The Lindy effect applies to things like technologies, but also ideas, and by extension the modalities that we use to communicate ideas (i.e. books). I've been spending a lot more time lately thinking about the age of the books I'm reading. It's easy to focus on newer books because there are so many coming out, they are well-marketed, have catchy titles, get discussed a lot on podcasts etc. But if the Lindy effect holds, it means that most of the best books in history were written a long time ago. After incorporating this knowledge into my book selection strategy, I began seeking out old but enduring books that are still in print. Such is how I came to read Miyamoto Musashi's masterpiece, "The Book of Five Rings".
A typical biographical description of Musashi would begin by noting that he was a Japanese swordsman who lived in the 1600s. But he wasn't just any swordsman - he is arguably the greatest swordsman who ever lived. Musashi famously went undefeated in over 60 duels throughout his life (many of them to the death), a streak that no one else ever come close to matching. His legend has been passed down through generations and remains deeply embedded in Japanese culture to this day.
In the later years of his life, Musashi wrote "The Book Of Five Rings" to codify the two-sword martial arts style he had spent his life mastering. Although the book is principally about the details of his study of martial arts, its true value is much broader and much deeper. Look beyond the surface and there's a life philosophy (which Musashi calls "The Way") that one can gain insights from that apply to all aspects of our existence.
In the book, the five rings correspond to the five "books" or sections of the text which are meant to refer to the idea that there are different elements in battle, just as there are different physical elements in life. Musashi named them Earth, Water, Fire, Wind, and Emptiness. Below are some of my notes from each section. One could describe the language Musashi uses as cryptic and hard to interpret, but to me that's sort of the point. As I read through the book, I couldn't help but feel as though every statement has a deeper meaning that would only be revealed to me upon careful, deliberate reflection. This process is still ongoing.
While I tried to capture the essence of the text in very short, concise passages, there is inevitably a great deal that was missed. Consider these notes a starting point to uncovering the wisdom embedded in Musashi's work.
The “Way” of something is a learned discipline or philosophy (i.e. the Way of Buddhism, the Way of the Carpenter). The Way of Martial Arts, which Musashi refers to as “Two Heavens, One Style”, is to learn skills that are useful in all things. The Way of the Martial Arts is a mastery of one’s craft similar to carpentry, of which the sword is the essential martial art. There is a rhythm to everything. There is rhythm in the formless. Victory is in knowing the rhythm of your opponent, in using a rhythm that is hard to grasp, and in developing a rhythm of emptiness rather than wisdom.
Think deeply about the principles written in the book as though you discovered them yourself. Make them part of yourself. The mind should be centered, swaying peacefully. Be watchful of the mind and do not let it become clouded. Sharpen your wisdom.

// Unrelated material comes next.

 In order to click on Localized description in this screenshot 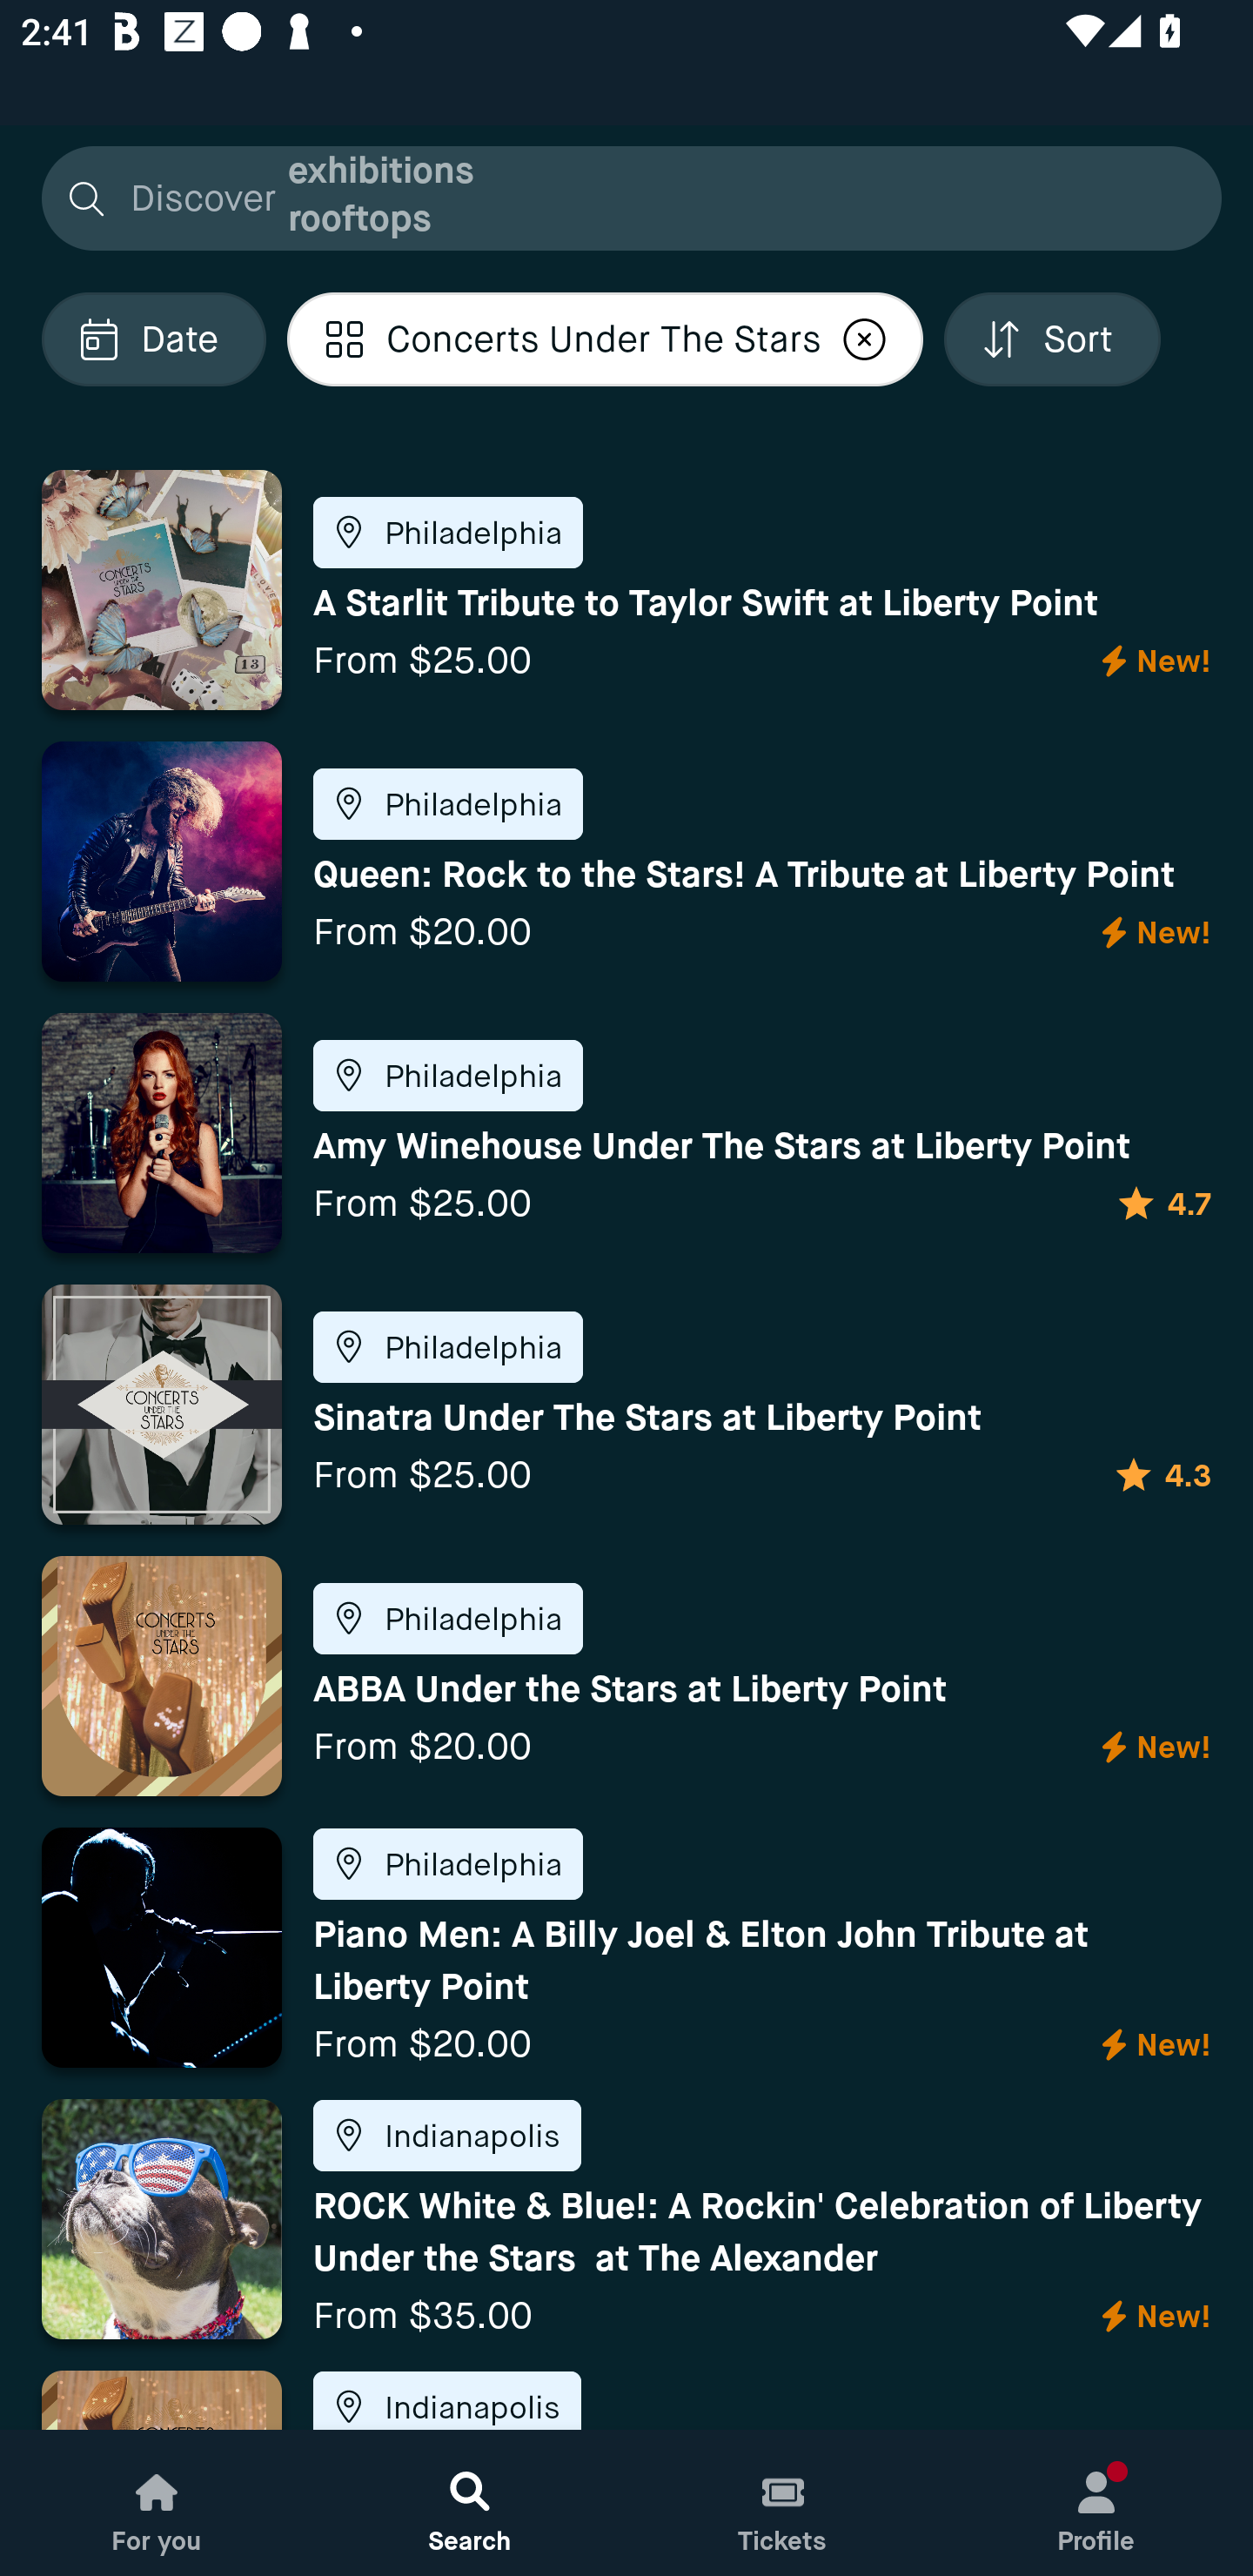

Learn the good and bad of all things. With every grip, stance, strike, do not think of the action itself. Think only about cutting down your opponent. With practice you will gradually grasp the principle of the Way.
There are three initiatives to understand in order to defeat an opponent – Initiative of Attack, Initiative of Waiting, and the Body-Body Initiative. Knowing the conditions in which you find yourself means clearly observing your opponent and grasping the way to victory with certainty. Become your opponent. Move the shadow. Control the light. Impose fear. Cause confusion. Do not use the same tactic repeatedly. The true Way of swordsmanship is to fight with your opponent and win.
The True Way does not prefer a long or short sword, a forceful or weak stroke, specialize in a stance, or fix the eyes on a particular gaze. It is not fast or slow, prefer interior or exterior positions, or dictate how to move your feet. There is no “best” in any of these things. There is only seeing through to its virtues with the mind.
The heart of Emptiness is in the absence of anything with form and the inability to have knowledge thereof. Knowing the existent, you know the nonexistent. A warrior learns the way with certainty. He has no confusion in his mind and is never lazy. He polishes his mind and will, and sharpens the two eyes of broad observation and focused vision. He clears away the clouds of confusion. In Emptiness exists Good but no Evil. Wisdom is Existence. Principle is Existence. The Way is Existence. The Mind is Emptiness.